CHEETAH CUB UNDERGOES SURGERY
At the beginning of September, MaryJane, cub of Rosalina (mother) and Martin (father), fell out of a tree while playing with her siblings. Unfortunately her leg was caught in the branches as she fell, causing an ugly break of her hindleg, as well as torn and bruised muscles and ligaments.
Dr Ras in Phalaborwa performed surgery, inserting a plate, but due to the severity of the fracture, the wound soon became septic. Mrs Lente Roode decided that it would be best for curator, Christo Schreiber, to take MaryJane to Onderspoort Veterinary Hospital in Pretoria, where she would have access to the best veterinary care in the country.
Surgeon, Dr Bruce Neville, operated on her on the 6th of September. A new plate was inserted, and a skin graft performed. Unfortunately the skin was rejected by the body, and all the skin, including the healthy skin, died off in the two weeks that followed. Every second day the wound was thoroughly cleaned, and new drapings and bandages covered the opened wound.
MaryJane was in immense pain, and didn’t eat for the first few days following surgery. We were worried that her condition would deteriorate, causing further complications. Mrs Roode had to leave Pretoria to attend US Friends of HESC‘s fundraising events in New York, and I had to take over. It was rewarding to work with MaryJane. She is a wild cub, but in time she started to trust me, eating out of my hand and enjoying being scratched on the head and ears. Her open wound is healing nicely, and new flesh is beginning to grow. She is now back in Hoedspruit, staying at the hospital at HESC, where Dr Rogers attends toÂ the cleaning of the wound on a regular basis. Dr Neville at Onderstepoort will decide in two weeks time what the next procedure will be. The good news is that MaryJane is now beginning to stand on her injured leg.

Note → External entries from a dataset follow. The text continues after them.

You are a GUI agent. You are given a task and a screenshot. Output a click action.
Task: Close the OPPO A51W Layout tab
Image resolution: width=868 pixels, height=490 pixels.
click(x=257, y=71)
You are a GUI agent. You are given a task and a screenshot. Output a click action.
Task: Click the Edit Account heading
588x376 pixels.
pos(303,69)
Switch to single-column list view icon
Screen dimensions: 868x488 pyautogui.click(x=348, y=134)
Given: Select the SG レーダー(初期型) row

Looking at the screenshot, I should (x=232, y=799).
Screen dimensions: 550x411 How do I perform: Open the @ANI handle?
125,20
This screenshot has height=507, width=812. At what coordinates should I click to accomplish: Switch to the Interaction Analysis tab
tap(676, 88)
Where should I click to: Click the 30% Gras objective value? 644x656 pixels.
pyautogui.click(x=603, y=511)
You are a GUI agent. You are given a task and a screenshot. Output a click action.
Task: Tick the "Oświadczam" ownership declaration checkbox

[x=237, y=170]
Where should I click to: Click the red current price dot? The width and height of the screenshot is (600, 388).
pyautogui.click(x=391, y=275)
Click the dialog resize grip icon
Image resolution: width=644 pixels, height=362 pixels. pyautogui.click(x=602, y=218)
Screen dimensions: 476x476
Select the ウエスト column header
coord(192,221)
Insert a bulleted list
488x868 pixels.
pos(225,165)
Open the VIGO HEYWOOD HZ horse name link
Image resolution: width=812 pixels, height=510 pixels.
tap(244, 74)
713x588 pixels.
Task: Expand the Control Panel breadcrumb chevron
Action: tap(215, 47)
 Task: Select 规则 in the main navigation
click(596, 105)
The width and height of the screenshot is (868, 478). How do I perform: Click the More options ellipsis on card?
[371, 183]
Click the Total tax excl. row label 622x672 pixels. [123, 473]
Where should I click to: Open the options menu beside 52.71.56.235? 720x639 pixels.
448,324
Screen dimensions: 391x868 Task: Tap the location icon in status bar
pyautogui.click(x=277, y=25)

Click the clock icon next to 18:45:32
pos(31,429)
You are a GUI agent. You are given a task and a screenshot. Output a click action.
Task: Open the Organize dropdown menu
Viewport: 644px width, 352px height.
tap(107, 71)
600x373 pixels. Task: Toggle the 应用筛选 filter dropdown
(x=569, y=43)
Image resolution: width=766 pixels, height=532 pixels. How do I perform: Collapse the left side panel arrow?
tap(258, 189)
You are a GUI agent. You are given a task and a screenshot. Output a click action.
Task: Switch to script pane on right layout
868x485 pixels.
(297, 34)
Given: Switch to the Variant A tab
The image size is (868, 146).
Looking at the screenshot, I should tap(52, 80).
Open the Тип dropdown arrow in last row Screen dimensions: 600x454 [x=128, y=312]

I would like to thank Dr Bruce Neville and his team for the care and assistance with MaryJane. Unfortunately, she will not be reunited with her siblings until her wound is totally healed, and the chance of infection is no longer an issue.
Going forward, MaryJane will not be released into the wild with the other cubs due to her injury. HESC will continue to take great care of her. She is such an amazing creature, teaching us all about the trust that can be built between man and animal.
I miss taking care of MaryJane, but will be at HESC next week, and will see her then. Christo confirmed to me this morning that this feisty cub is still eating well, and receives her head scratch from him too.
The photos were taken during the course of her treatment over the past 2 weeks, and you can see the improvement and new “flesh”. Seeing the satin red flesh is the best thing on earth, as it show encouraging signs of the wound healing.